Rather than pursuing grandiose projects with unrealistic expectations, an alternative would be to take baby steps and focus on the smaller problems at hand and work through those first. For instance, shelter and food are basic necessities. Making such things conditional, as in workhouses/poorhouses of the UK would be disastrous, as would be "work camps in the countryside" for the poor. They need to be given out of charity without any strings attached. Socialist government programs would fall under that category, although having them paid for by taxation is seldom viewed as voluntary charity. Many things can be achieved however through fair taxation and efficient project operations. If those things can be done in a better way than they have been done in the past (i.e. less bureaucracy and more actual work) then that should considerably improve matters of resource allocation. Private sector market models may be apt in this setup to encourage competition and higher quality.

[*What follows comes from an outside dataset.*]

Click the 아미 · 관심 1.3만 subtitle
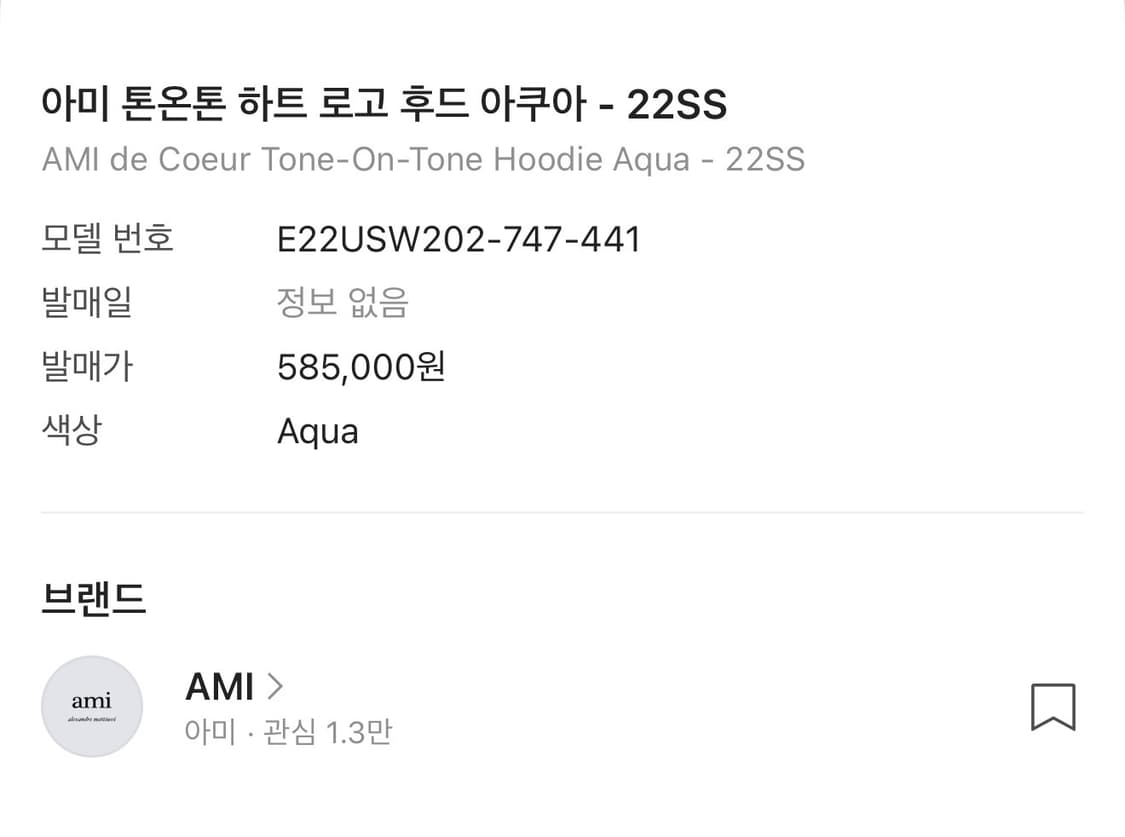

Robin Hood type of operations (aka rob the rich to feed the poor) can also be considered but it should be recognized that penalizing the successful people who create jobs and wealth would be inimical to achieving a prosperous society. That sort of mindset should rather be revised to, "rob the idle rich to feed the productive poor". In other words, tax the stagnant money and inject it into where it would be used to do actual things that fuel the economy. For instance, tax the top 0.01% to feed into the infrastructure and create market conditions that enable the lower tier 9.99% to run successful businesses that benefit the 90%. The numbers can vary depending on the economic model but the fundamental motive would be to have the "unproductive" money circulate into the hands of the capable people rather than passively sit in investment/prospective accounts. This would be similar in sentiment to changing the interest rates of central banks, where lowering it encourages spending (increased money flow) and increasing it encourages saving (decreased money flow). For a robust and healthy economy, the money needs to flow and translate to do real work rather than re-circulate in closed pools. The investment paradigm needs to be revised to penalize the unwanted behavior and reward the good behavior, as it is supposed to do. What that is may be the pertinent question facing us now.